The thing is I will have hundreds of these identifiers so I need to run the regex sequentially. Any ideas on how to attack this problem? I am working in python but feel free to use whatever language you want in your response.
*Update 1: code from slater getting closer but things are still not partitioned sequentially into id, text, id, text, etc *
teststring = '''>identifier1
lalalalalalalalalalalalalalalalala
>identifier2
bababababababababababababababababa
>identifier3
wawawawawawawawawawawawawawawawawa'''
# First, split the text into relevant chunks
split_text = teststring.split('>')
#see where we are after split
print split_text
#remove spaces that will mess up the partitioning
while '' in split_text:
split_text.remove('')
#see where we are after removing '', before partitioning
print split_text
id = [text.partition(r'\n')[0] for text in split_text]
txt = [text.partition(r'\n')[0] for text in split_text]
#see where we are after partition
print id
print txt
print len(split_text)
print len(id)
but the output was:
['', 'identifier1\nlalalalalalalalalalalalalalalalala\n', 'identifier2\nbababababababababababababababababa\n', 'identifier3\nwawawawawawawawawawawawawawawawawa']

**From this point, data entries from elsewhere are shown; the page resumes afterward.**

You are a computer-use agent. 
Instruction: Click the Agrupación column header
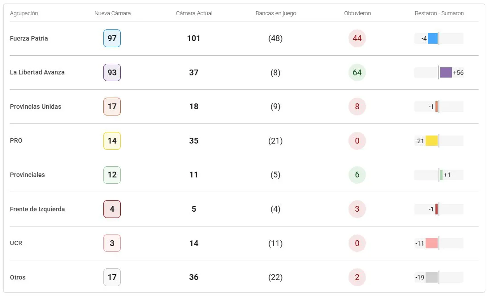pyautogui.click(x=24, y=13)
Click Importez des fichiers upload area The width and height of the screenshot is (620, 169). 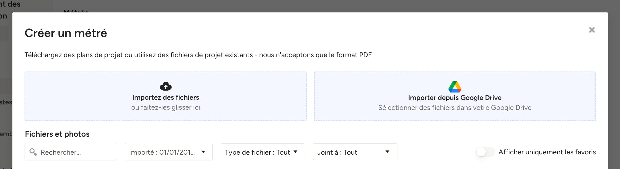[x=165, y=96]
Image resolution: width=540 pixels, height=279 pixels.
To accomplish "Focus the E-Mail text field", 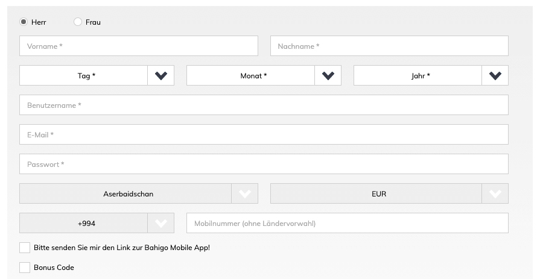I will 264,135.
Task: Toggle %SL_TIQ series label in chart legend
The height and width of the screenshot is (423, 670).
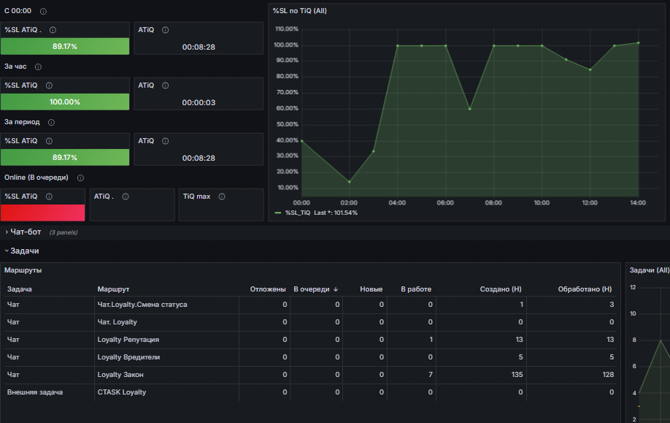Action: tap(298, 213)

['identifier1\nlalalalalalalalalalalalalalalalala\n', 'identifier2\nbababababababababababababababababa\n', 'identifier3\nwawawawawawawawawawawawawawawawawa']
['identifier1\nlalalalalalalalalalalalalalalalala\n', 'identifier2\nbababababababababababababababababa\n', 'identifier3\nwawawawawawawawawawawawawawawawawa']
['identifier1\nlalalalalalalalalalalalalalalalala\n', 'identifier2\nbababababababababababababababababa\n', 'identifier3\nwawawawawawawawawawawawawawawawawa']
3
3
note: it needs to work for a multiline string, dealing with all the \n's. a better test case might be:
teststring = '''
>identifier1
lalalalalalalalalalalalalalalalala
lalalalalalalalalalalalalalalalala
>identifier2
bababababababababababababababababa
bababababababababababababababababa
>identifier3
wawawawawawawawawawawawawawawawawa
wawawawawawawawawawawawawawawawawa'''
# First, split the text into relevant chunks
split_text = teststring.split('>')
#see where we are after split
print split_text
#remove spaces that will mess up the partitioning
while '' in split_text:
split_text.remove('')
#see where we are after removing '', before partitioning
print split_text
id = [text.partition(r'\n')[0] for text in split_text]
txt = [text.partition(r'\n')[0] for text in split_text]
#see where we are after partition
print id
print txt
print len(split_text)
print len(id)
current output:
['\n', 'identifier1\nlalalalalalalalalalalalalalalalala\nlalalalalalalalalalalalalalalalala\n', 'identifier2\nbababababababababababababababababa\nbababababababababababababababababa\n', 'identifier3\nwawawawawawawawawawawawawawawawawa\nwawawawawawawawawawawawawawawawawa']
['\n', 'identifier1\nlalalalalalalalalalalalalalalalala\nlalalalalalalalalalalalalalalalala\n', 'identifier2\nbababababababababababababababababa\nbababababababababababababababababa\n', 'identifier3\nwawawawawawawawawawawawawawawawawa\nwawawawawawawawawawawawawawawawawa']
['\n', 'identifier1\nlalalalalalalalalalalalalalalalala\nlalalalalalalalalalalalalalalalala\n', 'identifier2\nbababababababababababababababababa\nbababababababababababababababababa\n', 'identifier3\nwawawawawawawawawawawawawawawawawa\nwawawawawawawawawawawawawawawawawa']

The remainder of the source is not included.